Noah’s Castle by John Rowe Townsend

There are rumors of hardships to come in England and Norman Mortimer’s is not the type of man who just sits around and waits for things to happen.  He is a man of action and forward thinking.  Anticipating the worst, Norman moves his family from their lovely home to an old drafty castle looking home, a fortress really.  He secretly starts spending a lot of time in the basement with his son Geoff, hammering away at something that his wife and his other three children Nessie, Barry, and Ellen know nothing about.  Later it is discovered that Norman has built shelves all along the basement walls and has stock piled canned good and food staples.  He plans ahead by purchasing clothes for his children in larger sizes to accommodate growth.  In Norman’s plan, his family will be able to survive whatever hardships come their way and he will protect them and their home from the outside world.

But can such a plan work?  As the times get hard, and food is being rationed and stores are closing and people are starving…. what are the moral realities here?

Well hello dystopian fiction!

Days after I have finished this book I am still questioning how I felt about it.  I started out finding it slow and immediately taking a string dislike to Norman as a father and especially as a husband.  His lack of including his wife in any of his decisions and how he treated her as a possession without an opinion rubbed me the wrong way.

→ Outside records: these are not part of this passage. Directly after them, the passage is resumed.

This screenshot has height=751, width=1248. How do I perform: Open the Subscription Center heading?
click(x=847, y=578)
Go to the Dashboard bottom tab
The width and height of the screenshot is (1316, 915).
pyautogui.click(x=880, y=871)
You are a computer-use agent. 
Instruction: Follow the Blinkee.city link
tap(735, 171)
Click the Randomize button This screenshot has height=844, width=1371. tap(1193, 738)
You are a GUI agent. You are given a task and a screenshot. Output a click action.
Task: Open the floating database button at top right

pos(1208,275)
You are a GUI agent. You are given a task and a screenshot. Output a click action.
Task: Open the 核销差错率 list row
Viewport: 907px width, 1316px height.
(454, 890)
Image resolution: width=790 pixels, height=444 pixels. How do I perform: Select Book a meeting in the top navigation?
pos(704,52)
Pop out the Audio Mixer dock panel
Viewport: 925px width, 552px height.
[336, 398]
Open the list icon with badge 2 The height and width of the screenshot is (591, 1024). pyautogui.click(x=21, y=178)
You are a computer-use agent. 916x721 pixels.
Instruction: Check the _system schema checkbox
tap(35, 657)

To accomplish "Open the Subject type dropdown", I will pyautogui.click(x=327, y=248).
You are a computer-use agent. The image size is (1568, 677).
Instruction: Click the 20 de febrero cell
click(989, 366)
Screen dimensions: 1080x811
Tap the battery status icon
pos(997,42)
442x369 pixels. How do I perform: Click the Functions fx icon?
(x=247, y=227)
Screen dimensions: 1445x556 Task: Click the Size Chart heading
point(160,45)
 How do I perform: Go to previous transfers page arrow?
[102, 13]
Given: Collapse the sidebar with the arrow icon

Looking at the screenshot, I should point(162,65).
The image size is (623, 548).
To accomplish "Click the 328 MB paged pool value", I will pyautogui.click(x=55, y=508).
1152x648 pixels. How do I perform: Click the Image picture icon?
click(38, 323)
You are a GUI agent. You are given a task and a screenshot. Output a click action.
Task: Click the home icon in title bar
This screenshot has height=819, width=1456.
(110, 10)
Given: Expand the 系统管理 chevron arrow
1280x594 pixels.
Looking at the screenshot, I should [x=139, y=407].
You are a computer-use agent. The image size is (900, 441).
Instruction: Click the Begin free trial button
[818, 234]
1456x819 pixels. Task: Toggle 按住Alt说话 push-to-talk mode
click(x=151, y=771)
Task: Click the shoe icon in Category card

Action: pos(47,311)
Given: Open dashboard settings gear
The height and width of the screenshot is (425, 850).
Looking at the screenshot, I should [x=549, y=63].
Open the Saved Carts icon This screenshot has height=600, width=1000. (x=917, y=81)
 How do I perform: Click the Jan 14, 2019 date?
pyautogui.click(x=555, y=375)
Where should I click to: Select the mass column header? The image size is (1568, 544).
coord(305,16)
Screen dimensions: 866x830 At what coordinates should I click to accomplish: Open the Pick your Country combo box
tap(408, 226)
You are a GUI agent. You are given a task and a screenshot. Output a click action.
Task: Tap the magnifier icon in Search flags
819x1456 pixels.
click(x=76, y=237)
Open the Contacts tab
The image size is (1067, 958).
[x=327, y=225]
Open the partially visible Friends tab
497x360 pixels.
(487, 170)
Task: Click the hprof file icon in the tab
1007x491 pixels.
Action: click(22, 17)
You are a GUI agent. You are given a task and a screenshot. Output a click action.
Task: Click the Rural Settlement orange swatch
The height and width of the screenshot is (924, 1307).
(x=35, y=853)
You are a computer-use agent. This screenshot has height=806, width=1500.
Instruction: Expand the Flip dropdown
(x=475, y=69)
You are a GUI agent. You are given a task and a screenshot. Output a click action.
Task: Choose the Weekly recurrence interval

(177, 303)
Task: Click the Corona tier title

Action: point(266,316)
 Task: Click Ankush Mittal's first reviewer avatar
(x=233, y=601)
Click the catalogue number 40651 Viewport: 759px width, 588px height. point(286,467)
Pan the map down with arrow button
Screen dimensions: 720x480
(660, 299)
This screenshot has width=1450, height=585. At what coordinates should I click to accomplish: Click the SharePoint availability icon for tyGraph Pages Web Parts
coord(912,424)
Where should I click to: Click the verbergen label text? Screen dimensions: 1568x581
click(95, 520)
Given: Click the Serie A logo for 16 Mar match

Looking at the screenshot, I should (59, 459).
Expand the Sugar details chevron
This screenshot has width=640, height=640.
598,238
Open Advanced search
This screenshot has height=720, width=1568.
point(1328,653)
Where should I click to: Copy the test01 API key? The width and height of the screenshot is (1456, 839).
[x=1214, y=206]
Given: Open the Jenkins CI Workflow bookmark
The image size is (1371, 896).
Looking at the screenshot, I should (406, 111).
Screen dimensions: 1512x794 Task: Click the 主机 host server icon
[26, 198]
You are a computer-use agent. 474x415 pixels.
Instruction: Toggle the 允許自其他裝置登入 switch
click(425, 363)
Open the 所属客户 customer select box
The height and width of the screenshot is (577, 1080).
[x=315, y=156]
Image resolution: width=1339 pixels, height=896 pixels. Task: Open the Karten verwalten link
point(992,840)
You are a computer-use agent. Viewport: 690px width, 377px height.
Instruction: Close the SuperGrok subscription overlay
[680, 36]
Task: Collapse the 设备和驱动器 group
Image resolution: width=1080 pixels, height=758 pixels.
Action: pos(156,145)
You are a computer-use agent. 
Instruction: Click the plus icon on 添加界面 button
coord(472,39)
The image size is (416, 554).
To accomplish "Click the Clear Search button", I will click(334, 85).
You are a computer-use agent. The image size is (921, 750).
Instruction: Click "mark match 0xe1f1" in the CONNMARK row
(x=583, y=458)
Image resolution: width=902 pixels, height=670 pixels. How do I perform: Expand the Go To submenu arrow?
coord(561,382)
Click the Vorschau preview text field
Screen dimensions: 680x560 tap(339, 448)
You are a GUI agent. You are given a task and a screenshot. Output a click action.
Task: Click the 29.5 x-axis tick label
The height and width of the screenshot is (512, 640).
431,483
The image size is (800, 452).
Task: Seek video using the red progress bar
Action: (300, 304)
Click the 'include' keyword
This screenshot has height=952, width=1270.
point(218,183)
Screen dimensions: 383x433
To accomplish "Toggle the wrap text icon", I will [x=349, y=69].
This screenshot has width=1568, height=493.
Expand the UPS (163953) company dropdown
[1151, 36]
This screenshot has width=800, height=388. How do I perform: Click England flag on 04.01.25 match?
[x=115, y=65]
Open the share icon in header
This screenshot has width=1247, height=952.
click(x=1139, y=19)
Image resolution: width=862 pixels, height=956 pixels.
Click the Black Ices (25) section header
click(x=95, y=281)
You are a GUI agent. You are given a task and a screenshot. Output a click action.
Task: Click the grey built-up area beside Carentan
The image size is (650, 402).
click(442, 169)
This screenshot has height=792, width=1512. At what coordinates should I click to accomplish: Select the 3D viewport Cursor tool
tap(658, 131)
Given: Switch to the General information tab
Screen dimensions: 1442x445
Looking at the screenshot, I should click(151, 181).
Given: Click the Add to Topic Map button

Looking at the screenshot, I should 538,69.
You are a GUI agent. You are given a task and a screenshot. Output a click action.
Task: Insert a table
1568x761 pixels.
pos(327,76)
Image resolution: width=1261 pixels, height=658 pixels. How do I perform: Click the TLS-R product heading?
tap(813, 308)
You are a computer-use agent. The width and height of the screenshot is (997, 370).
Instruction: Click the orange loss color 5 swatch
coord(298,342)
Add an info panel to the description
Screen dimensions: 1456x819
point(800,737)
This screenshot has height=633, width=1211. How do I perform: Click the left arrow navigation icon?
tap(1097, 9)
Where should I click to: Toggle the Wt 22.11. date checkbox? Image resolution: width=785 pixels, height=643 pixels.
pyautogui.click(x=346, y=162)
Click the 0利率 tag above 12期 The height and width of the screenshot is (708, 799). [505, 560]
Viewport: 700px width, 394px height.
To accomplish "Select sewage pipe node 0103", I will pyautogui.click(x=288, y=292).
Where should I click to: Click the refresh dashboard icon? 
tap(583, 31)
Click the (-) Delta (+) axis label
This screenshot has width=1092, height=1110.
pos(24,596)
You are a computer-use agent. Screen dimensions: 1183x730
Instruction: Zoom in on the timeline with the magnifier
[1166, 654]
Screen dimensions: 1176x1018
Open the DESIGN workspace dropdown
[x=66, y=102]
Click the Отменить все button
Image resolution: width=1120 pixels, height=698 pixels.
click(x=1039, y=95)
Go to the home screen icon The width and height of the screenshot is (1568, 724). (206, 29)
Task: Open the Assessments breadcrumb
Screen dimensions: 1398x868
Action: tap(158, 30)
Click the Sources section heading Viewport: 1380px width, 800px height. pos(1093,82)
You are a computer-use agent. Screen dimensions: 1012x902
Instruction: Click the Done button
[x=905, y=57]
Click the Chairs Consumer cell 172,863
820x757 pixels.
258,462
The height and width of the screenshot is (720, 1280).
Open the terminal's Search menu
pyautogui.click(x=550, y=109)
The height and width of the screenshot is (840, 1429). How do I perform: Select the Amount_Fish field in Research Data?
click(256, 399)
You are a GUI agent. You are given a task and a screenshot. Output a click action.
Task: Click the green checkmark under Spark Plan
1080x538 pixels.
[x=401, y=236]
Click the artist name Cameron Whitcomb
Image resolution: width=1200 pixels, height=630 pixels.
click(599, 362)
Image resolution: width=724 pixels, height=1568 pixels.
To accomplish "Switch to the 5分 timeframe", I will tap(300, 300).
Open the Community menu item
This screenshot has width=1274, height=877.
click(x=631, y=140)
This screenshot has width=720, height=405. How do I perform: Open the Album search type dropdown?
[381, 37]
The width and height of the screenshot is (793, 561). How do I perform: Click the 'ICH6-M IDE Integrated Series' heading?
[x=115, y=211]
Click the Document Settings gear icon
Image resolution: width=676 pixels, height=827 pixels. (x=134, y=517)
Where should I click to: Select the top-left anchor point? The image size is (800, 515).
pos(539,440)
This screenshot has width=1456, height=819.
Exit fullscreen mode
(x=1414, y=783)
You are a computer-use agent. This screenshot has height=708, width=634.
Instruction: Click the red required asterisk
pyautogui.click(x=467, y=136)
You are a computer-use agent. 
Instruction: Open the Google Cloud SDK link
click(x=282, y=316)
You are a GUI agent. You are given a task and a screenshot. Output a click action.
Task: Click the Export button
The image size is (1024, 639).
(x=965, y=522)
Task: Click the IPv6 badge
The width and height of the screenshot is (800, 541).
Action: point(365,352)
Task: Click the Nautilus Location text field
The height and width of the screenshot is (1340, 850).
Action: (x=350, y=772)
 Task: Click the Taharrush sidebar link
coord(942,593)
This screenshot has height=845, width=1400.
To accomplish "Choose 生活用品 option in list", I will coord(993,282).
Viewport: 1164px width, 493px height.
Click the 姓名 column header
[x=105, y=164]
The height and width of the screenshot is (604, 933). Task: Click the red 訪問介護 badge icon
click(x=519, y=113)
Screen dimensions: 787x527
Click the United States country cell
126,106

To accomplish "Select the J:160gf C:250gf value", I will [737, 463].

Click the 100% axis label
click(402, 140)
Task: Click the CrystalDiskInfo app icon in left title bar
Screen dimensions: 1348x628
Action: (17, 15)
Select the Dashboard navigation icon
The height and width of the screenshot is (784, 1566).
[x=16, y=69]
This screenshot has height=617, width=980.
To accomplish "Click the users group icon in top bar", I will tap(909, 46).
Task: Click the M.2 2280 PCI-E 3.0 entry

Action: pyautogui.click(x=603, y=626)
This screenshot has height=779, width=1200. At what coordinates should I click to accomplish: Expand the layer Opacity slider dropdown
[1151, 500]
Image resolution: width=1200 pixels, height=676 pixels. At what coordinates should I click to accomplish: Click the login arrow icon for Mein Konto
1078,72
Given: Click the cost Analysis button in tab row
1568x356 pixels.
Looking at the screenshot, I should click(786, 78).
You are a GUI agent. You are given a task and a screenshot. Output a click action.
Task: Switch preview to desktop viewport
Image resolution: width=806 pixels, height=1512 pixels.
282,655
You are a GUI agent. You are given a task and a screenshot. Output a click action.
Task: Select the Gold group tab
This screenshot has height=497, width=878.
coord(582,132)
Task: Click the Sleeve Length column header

Early on in the book I sat it down and went on to a different read.

This past weekend I picked the book up again during the read-a-thon and found to my surprise that I was getting into the story line.  As England took the predicted economy turn, I had to wonder was Norman a genius or a control freak?  Or both?  I especially liked Norman’s son Barry who seemed to have a good head on his shoulder’s and cared about others outside his home as families were literally starving to death.

What was interesting is that this book was originally published in 1975 and recently re-published.  While there were parts of the book I enjoyed reading and found interesting, the ending felt unfinished to me and I found I had many questions unanswered.  I closed the final page with out a solid feeling about the book that still has not really left me.

I found on-line that apparently there once was a TV series of Noah’s castle that is out on DVD.

I also found this ring tone for Noah’s Castle which is supposed to have been taken off the ending theme song.

I received my copy for review of this book from October Mist Publishing

11 thoughts on “Noah’s Castle by John Rowe Townsend

  1. I agree with Laurel, I’ll pass also. When I saw the cover, I immediately thought the story would be a scary/horror theme. The story line sounds a little odd to me. I give you credit for sticking with it Sheila. 🙂

  2. This sounds like it was written when everyone was building bomb shelters in their back yards and we were taking shelter under our desks in school drills.

  3. I don’t think it’s a secret that I couldn’t stand this book so I’m glad you enjoyed it a bit more than I did. I just couldn’t get over the way the father was depicted. Well here is to better books in our future!

  4. In college, a few of us put forth this same scenario, about 10 years be for the book came out. It was rather frightening to realize how rapidly civilized behavior can deteriorate and mob or thug behavior take over. We take much for granted. If we look at world news, there are example of just how much at the mercy of these thugs the average person is.